第35話 魔石と解体

『これは転移の魔道具ですね』


 我路は男達が座っていた場所に落ちていた、丸い手のひらサイズの石のような物を拾うと、それを転移の魔道具だと言った。


「転移の魔道具?」

 何だそれは? そんな便利な道具があるのか?


「これを使って、どこかに転移したんでしょうね。使い切りのようで、これはもう使えませんが」

「そんなんで何処かに瞬間移動出来るのか!?」


 ただの丸っこい石にしか見えないが。

 我路から【転移の魔道具】とやらを受け取り見せてもらった。


 よく見ると中央に大きな石が埋め込まれている。

 これが魔石と言って、色々な力が宿っている石なんだとか。

 そこに魔力や魔法の力を込めると、魔道具という色々な力を秘めた道具が完成するらしい。

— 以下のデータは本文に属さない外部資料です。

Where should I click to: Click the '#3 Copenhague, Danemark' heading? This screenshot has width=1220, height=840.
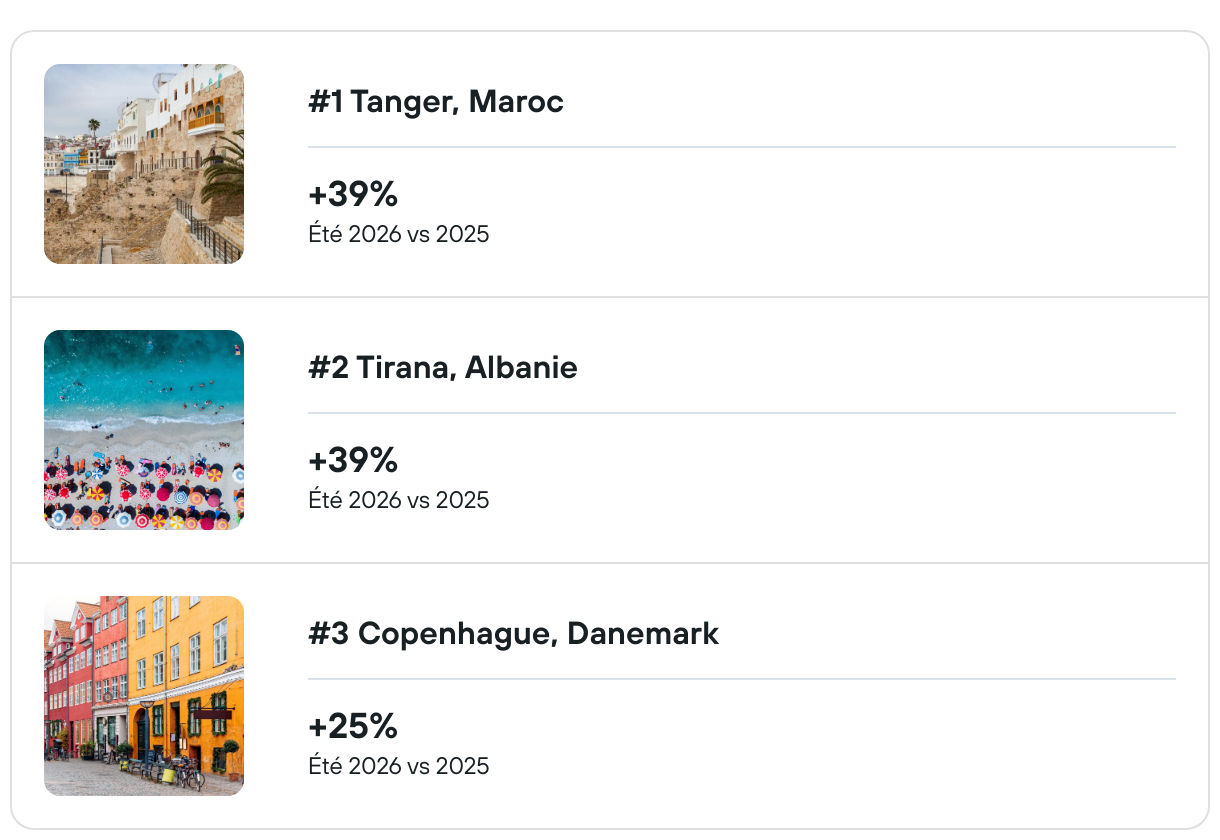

 魔道具は魔導師と呼ばれる専門職の奴らが、作ってるんだとか。


 我路よ、何でお前はそんなに詳しいんだ。もとは俺のタトゥーだろ?


『さっ乱道様。ワイバーンの魔石を取りに行きましょう』

「魔石? え?」


『さっき話した魔石とは、魔獣の核です。すなわち心臓。強い魔獣ほど、大きな魔石を持ってますからね。ワイバーンの魔石なら期待できますね』


 我路はドラゴンを見ながら、少し口角を上げて笑う。そんな顔も悔しいがかっこいいぞ。

 

 あのドラゴンはワイバーンっていうのか。


『らんどーちゃま! 終わったでちか?』


 琥珀が稲荷を肩車したまま、こっちに向かって走ってきた。


「琥珀、稲荷を見ててくれてありがとな?」

『そんなの余裕でちよ!』

「うゆ!」

 俺は琥珀と稲荷の頭をくしゃっと撫でる。


『これは肉祭りでちね?』


 琥珀が肉祭りとか言い出した。

 おいおいドラゴンを食う気かよ? 

 どう見ても旨そうに見えねーぞ?


『そうですね。ワイバーンの肉は、極上に美味しいですからね。後で私が調理いたしますね』


 我路までもが琥珀と同じようなことを言って、うっとりとワイバーンを見る。

 そうなのか……見た目グロいが、アイツは旨いのか。


『では乱道様。解体しに行きましょう』


 我路が嬉しそうに、ドラゴンの死骸に向かって歩いて行く。

 その横をヨダレを垂らした琥珀が、テチテチとあざとく肉球を鳴らして歩く。

 琥珀よ死骸見てヨダレを垂らすとか、大概だな。

 ん? 稲荷もヨダレがダダ漏れじゃねーか。

 肩車している琥珀の頭に、ポトポトと雫が落ちていく。

 琥珀のふわふわの毛が……あーあ。



「こんな大きなワイバーンをどうやって解体するんだ?」


 近くで見るとやっぱりデカい。四メートルくらいあるか? それ以上かも。


『乱道様、私を使ってください』


 我路が再び日本刀の姿になった。

 ええっ? 俺が解体するのか? 

 てっきり我路がチャチャっとやってくれるのかと思ってたぜ。


 俺は再び我路の柄を握りしめた。

 この力が巡ってくる感覚、さっきの時よりも体に馴染んでいるのが分かる。

 感覚が研ぎ澄まされていく。


『では解体します』

「おおっ!?」


 自分じゃないような動きで体が勝手に動き、ワイバーンが綺麗に切り刻まれていく。

 何だこの華麗なる動きは。

 物の数分でワイバーンの解体が終わった。


『ではこの肉塊や骨など全て、アイテムボックスに収納してください』

「え? 肉だけで良いんじゃねーのか?」

『ドラゴン種は、全ての部位が貴重なんです。どの部位も高値で取引されていますよ?』


 ……なるほどな。勉強にナリマス。

 しっかし我路の知識は何処から得てるんだろう。不思議だ。


 だがこんなにいっぱい入るのか?


 試しに、アイテムボックスに入れる想像をして見ると、目の前にある肉塊や骨と全てが消えた。

 そして目の前に画面が現れ、何が収納されたのか分かるように、綺麗に並んでいた。


 アイテムボックスの凄さに感動していると。


「おおっ! 静かになったと思ったら。やっぱりドラゴンがいなくなっているな」

「いきなりワイバーンが現れた時は、どうしようかと思いましたね」


 聞き覚えのある。すごく耳障りな声が、後方から聞こえてきた。

 声のする方を見ると……やはりな。


 ワイバーンを見て、一目散に逃げたギルマス達が、仲間を引き連れゾロゾロと戻ってきていた。


 

 ……タイミングの良い登場でナニヨリ。